Consistency of fat mass--fat-free mass relationship across ethnicity and sex groups

Stephanie T. Broyles, Pennington Biomedical Research Center, Louisiana State University System, 6400 Perkins Road, Baton Rouge, LA 70808-4124, USA. stephanie.broyles@pbrc.edu
Claude Bouchard
George A. Bray
Frank L. Greenway
William D. Johnson
Robert L. Newton
Eric Ravussin
Donna H. Ryan

Abstract

The model developed by Forbes (1987) of how body fat mass (FM) and fat-free mass (FFM) change during periods of weight loss or gain (Δ body weight (BW)) assumed that they change in relationship to a constant C = 10·4, where ΔFFM/ΔBW = 10·4/(10·4+FM).
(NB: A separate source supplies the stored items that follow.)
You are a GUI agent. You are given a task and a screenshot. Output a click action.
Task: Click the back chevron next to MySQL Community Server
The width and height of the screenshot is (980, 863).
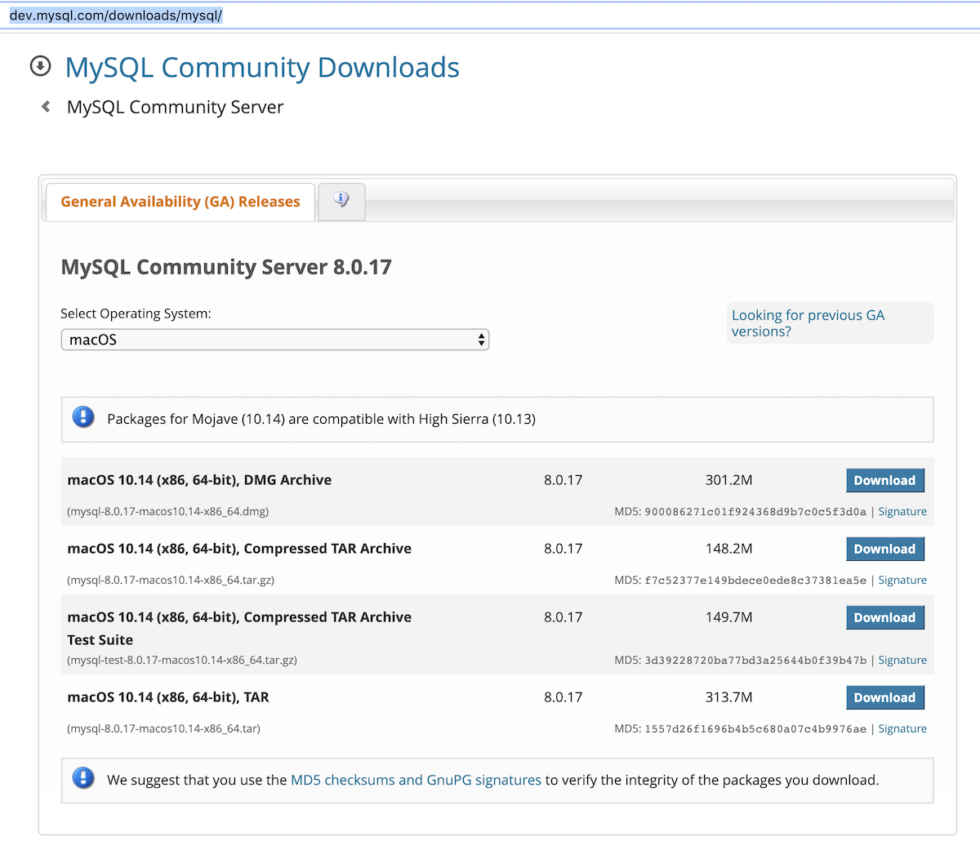click(45, 106)
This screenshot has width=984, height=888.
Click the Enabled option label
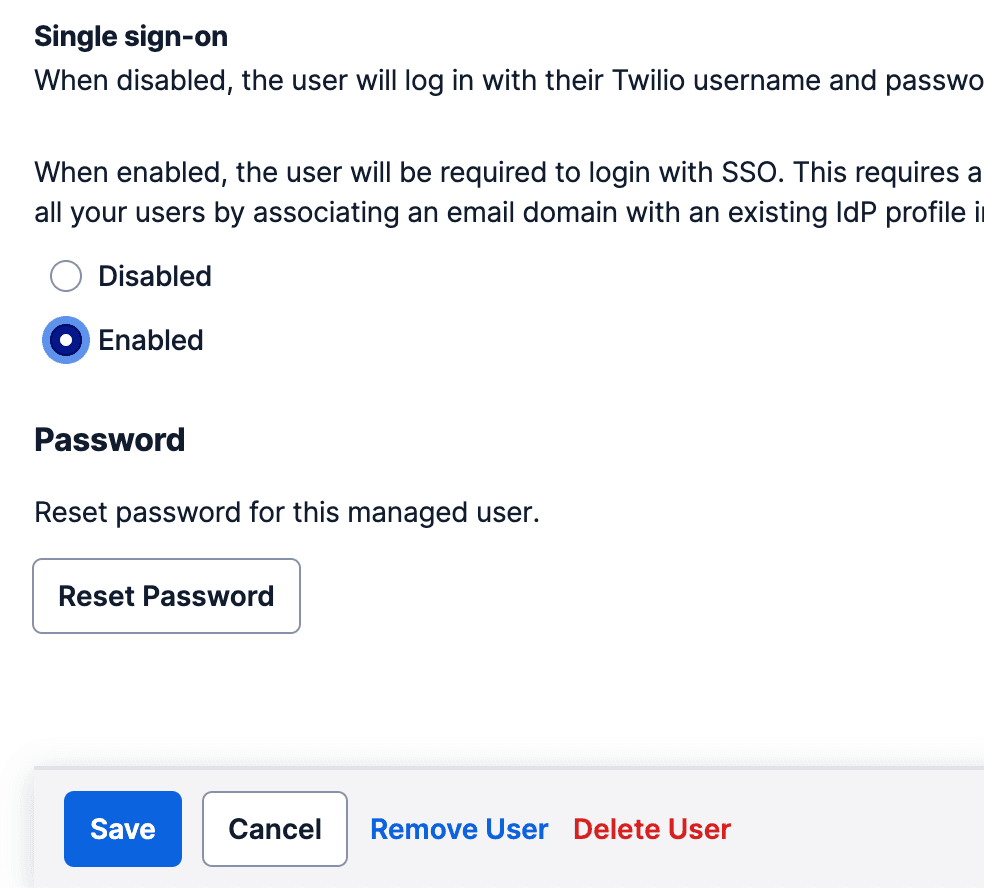[x=151, y=340]
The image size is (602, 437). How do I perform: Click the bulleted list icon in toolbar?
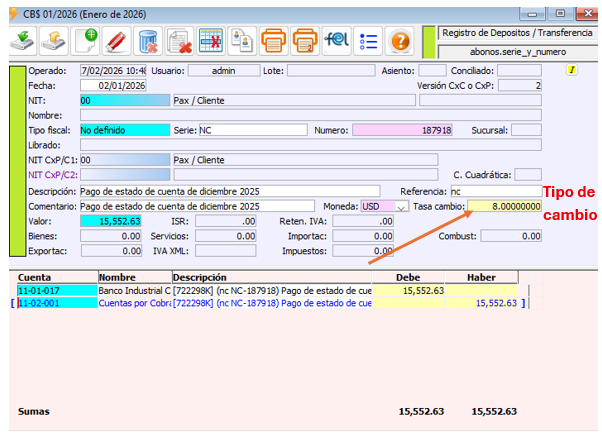[367, 41]
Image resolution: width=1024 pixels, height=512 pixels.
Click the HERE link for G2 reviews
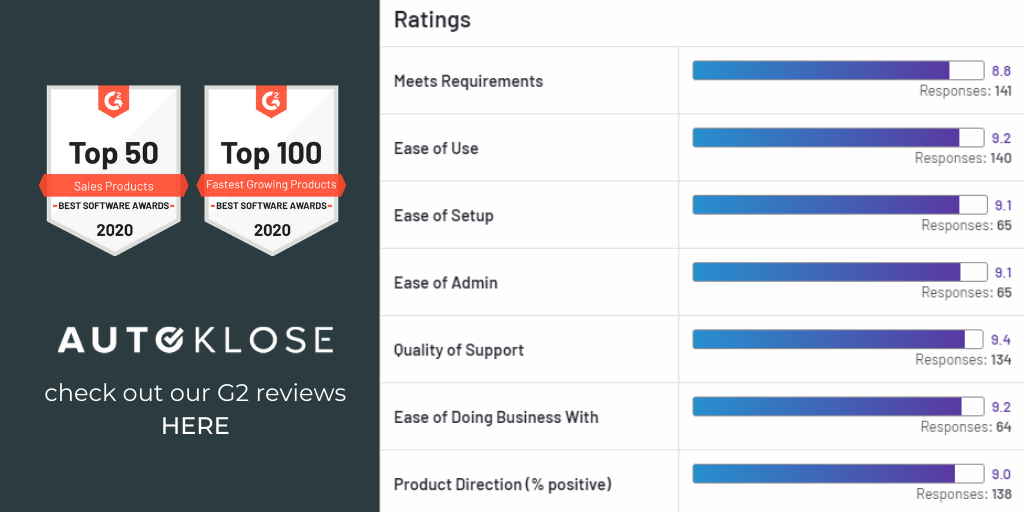click(x=195, y=426)
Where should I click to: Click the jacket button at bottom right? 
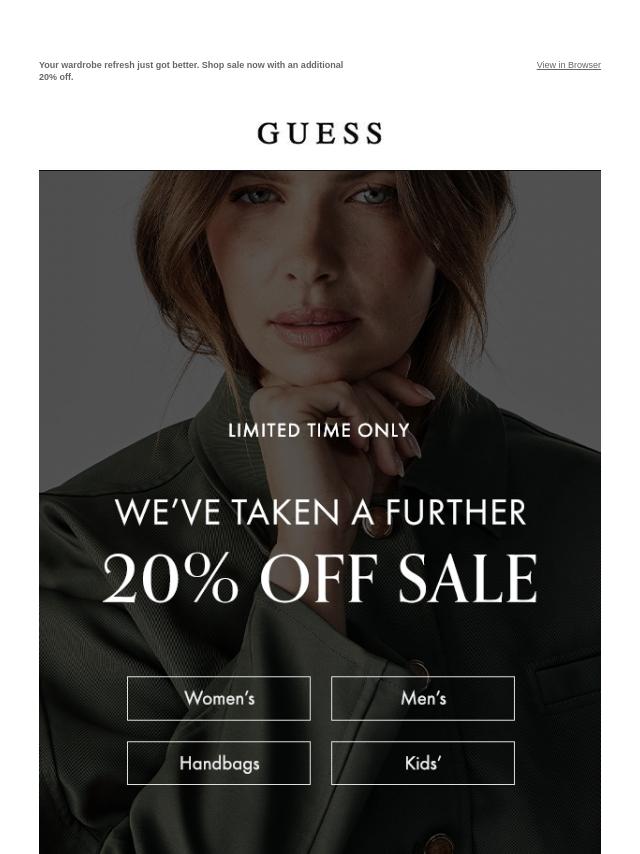pyautogui.click(x=439, y=844)
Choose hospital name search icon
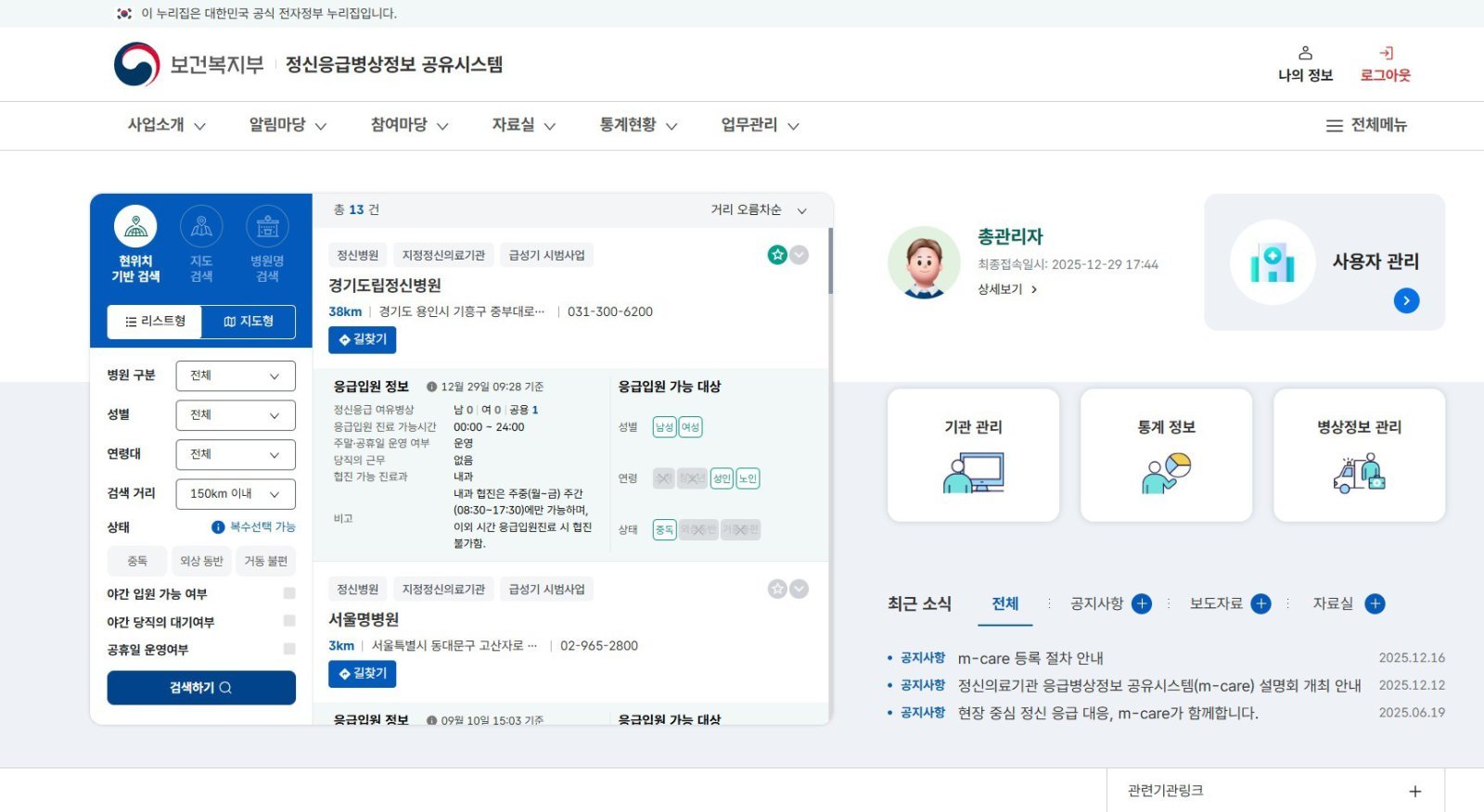This screenshot has height=812, width=1484. click(x=267, y=227)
Forbes derived C based on aggregated, cross-sectional data from a small sample of women. The objective of the present study was to reanalyse the relationship described by Forbes and to explore whether this relationship is consistent across ethnicity and sex groups using cross-sectional data from a large sample of white and African-American men and women. Baseline data from white and African-American men and women aged 18-60 years, who participated in a clinical study at the Pennington Biomedical Research Center since 2001 and who underwent dual-energy X-ray absorptiometry scans, were available for analysis. To overcome differences in BMI distributions among the ethnicity-by-sex groups, a stratified random sample of participants was selected within each group such that numbers in each BMI category ( < 25, 25-29·9, 30-34·9, 35-39·9, 40+ kg/m2) were proportional to those within the group with the smallest sample size, yielding a sample of 1953 individuals. Linear regression models assessed the FM-FFM relationship across the four ethnicity-by-sex groups. The FM-FFM relationship varied little by ethnicity (P = 0·57) or by sex (P = 0·26). The constant describing the FM-FFM relationship was estimated to be 9·7 (95 % CI 9·0, 10·3). In conclusion, results from our large, biethnic sample of men and women found a FM-FFM relationship very close to that originally described by Forbes, absent of significant variability by ethnicity or sex.